SOURCE EXCERPT
We often view scientific progress as a series of sudden, transformative breakthroughs. In reality, progress is a continuous climb, with milestones marking new peaks. Deep learning’s evolution reflects this, built on years of iterative advancements in architectures like RNNs, CNNs, and attention mechanisms, culminating in the versatile transformer. Yet, the emergent behaviors of transformers, such as their remarkable generalization, only surface when models scale to billions of parameters. This scaling owes much to equally critical advancements in distributed training infrastructure, which enables efficient computation across hundreds or thousands of GPUs, unlocking the potential of massive neural networks. Join me as we explore the history and evolution of distributed training.

Why distributed training

The amount of GPU memory and FLOPS needed to train a model increases with the model parameter size and the input data. A napkin math approximation says the number of (compute) FLOPS needed is 6PD where;
P - Number of parameters, or model size
D - number of tokens that the model is trained on

For example, a 70B parameter model trained on 15T tokens would require a total flops of 6 * 70e9 * 15e12 = 6.3e24 FLOPS [1][2]. With a single H100 rated at 1979e12 FLOPS for fp16/be16 (with sparsity)[3] and a reasonable Model Flops Utilization (MFU) of 0.5, this would take 403 years! Clearly, we need to do things in parallel.

Similarly, the math for GPU memory is roughly = (Parameters + Gradients + Optimizer) + Activations
So with N parameters and using fp32 precision,
B: Batch size
T: Number of tokens per batch

Total Memory = (P (parameter) + P (gradient) + 2P (optimizer)) *4 + B * T * activation factor * 4
= 16P + B * T * k * 4

With P as 70B, Total memory = 1120G + activation cost (a few hundred MBs) which requires at least 14 H100 GPUs.

DATA EXCERPTS
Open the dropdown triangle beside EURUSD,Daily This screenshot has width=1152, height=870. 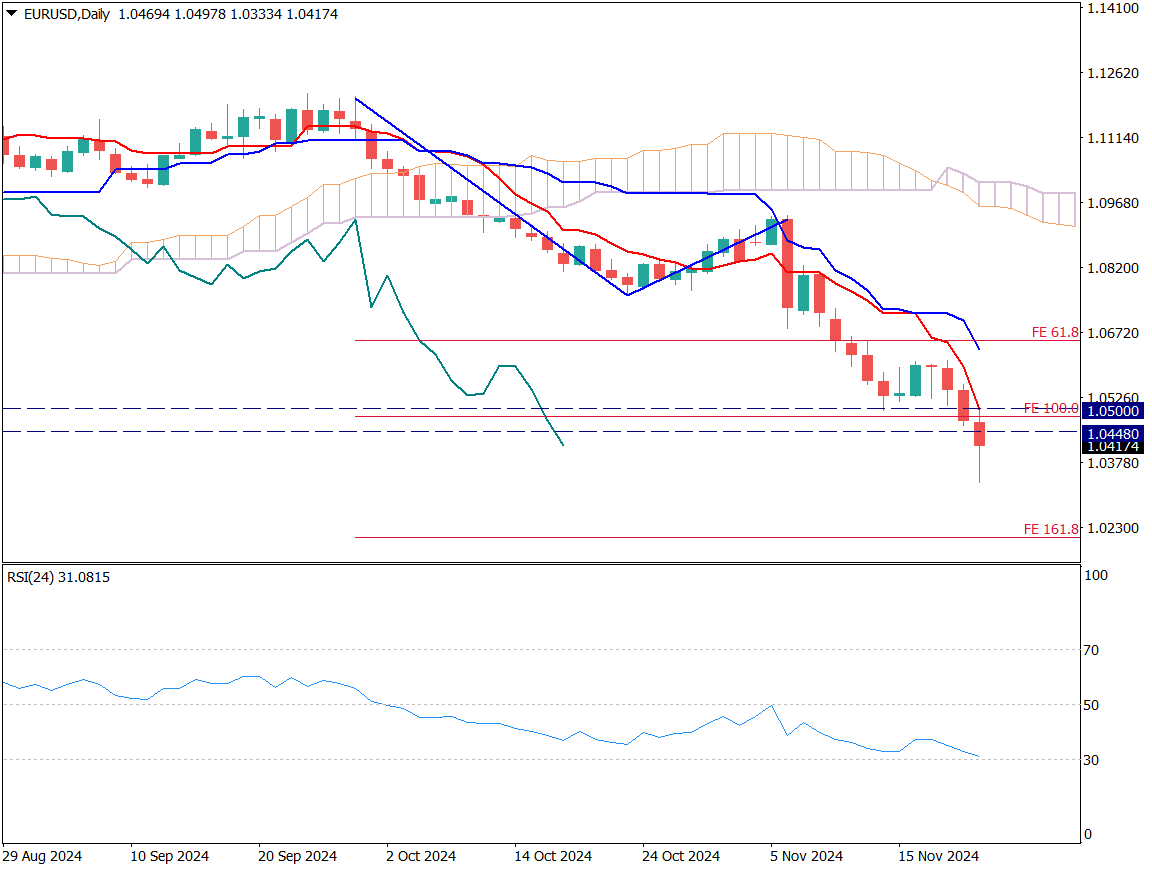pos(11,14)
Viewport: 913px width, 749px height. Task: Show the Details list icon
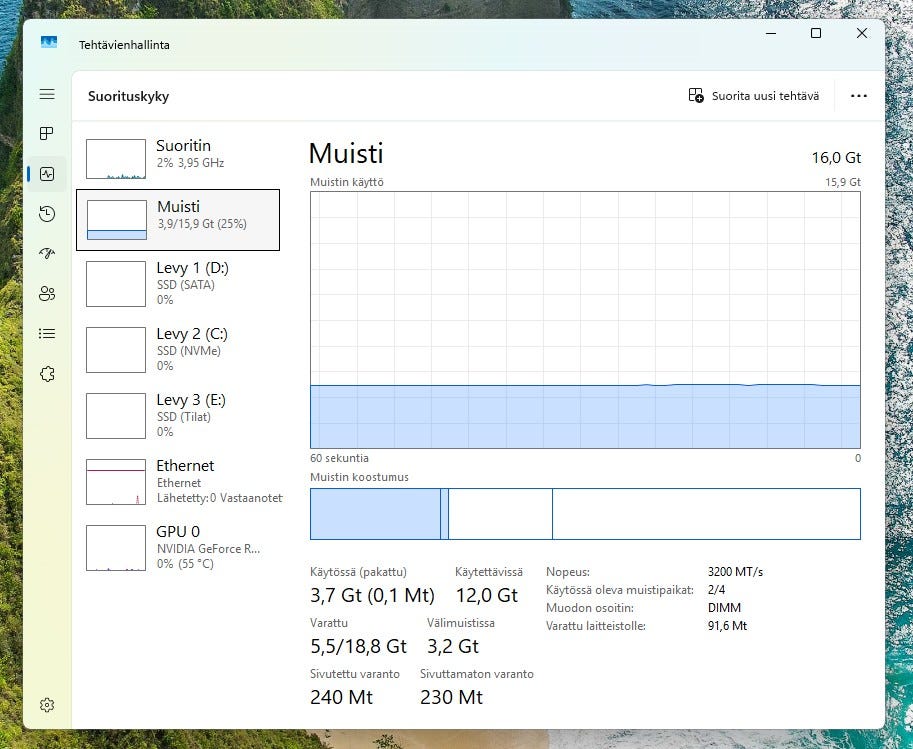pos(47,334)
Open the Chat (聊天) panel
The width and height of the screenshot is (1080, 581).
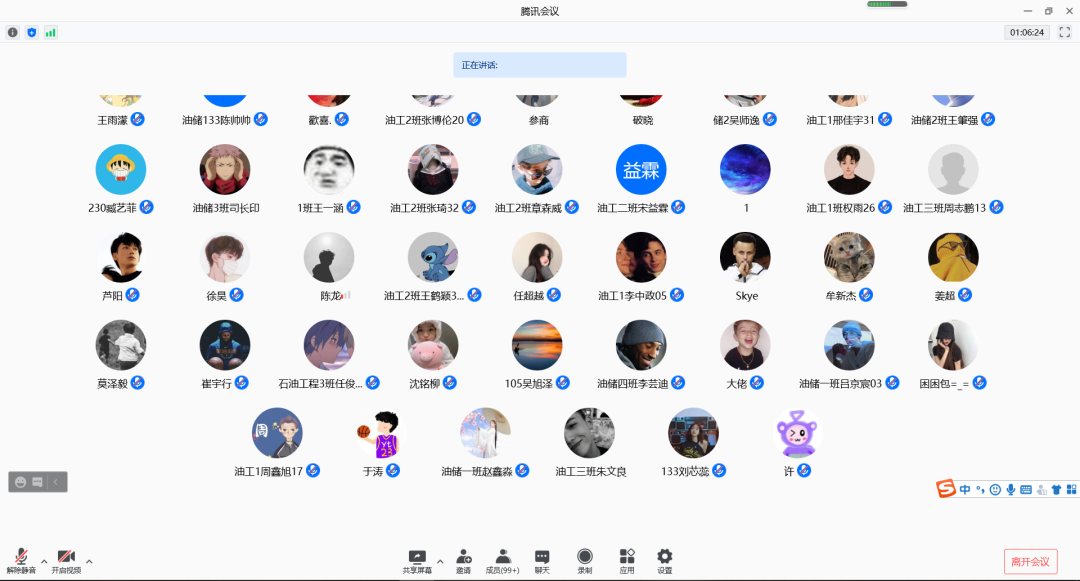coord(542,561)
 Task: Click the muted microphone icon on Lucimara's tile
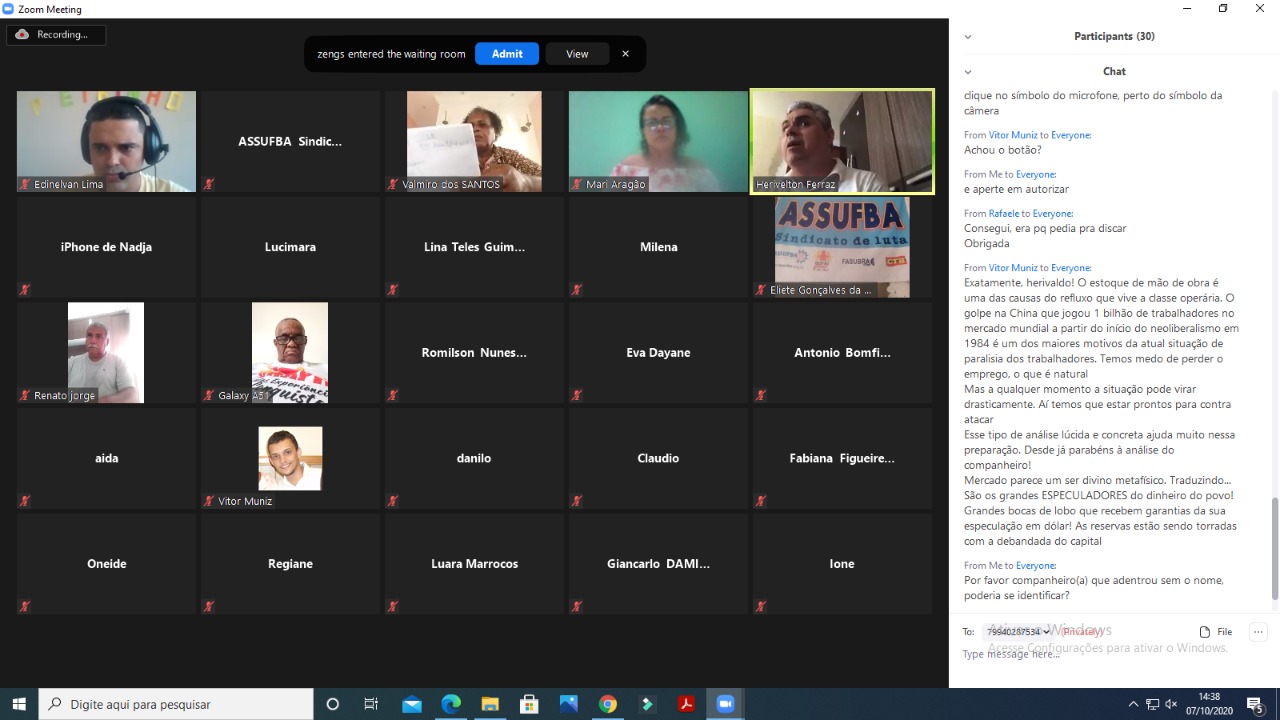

PROBLEMS AND TASKS
[a] According to the distributed training excerpt, how long would training the 70B parameter model on 15T tokens take on a single H100 at an MFU of 0.5?
[b] Reproduce the distributed training excerpt from "Similarly, the math" up to and including "14 H100 GPUs.", swapping "Batch size" for "Micro-batch size".

RESPONSES
[a] 403 years.

[b]
Similarly, the math for GPU memory is roughly = (Parameters + Gradients + Optimizer) + Activations
So with N parameters and using fp32 precision,
B: Micro-batch size
T: Number of tokens per batch

Total Memory = (P (parameter) + P (gradient) + 2P (optimizer)) *4 + B * T * activation factor * 4
= 16P + B * T * k * 4

With P as 70B, Total memory = 1120G + activation cost (a few hundred MBs) which requires at least 14 H100 GPUs.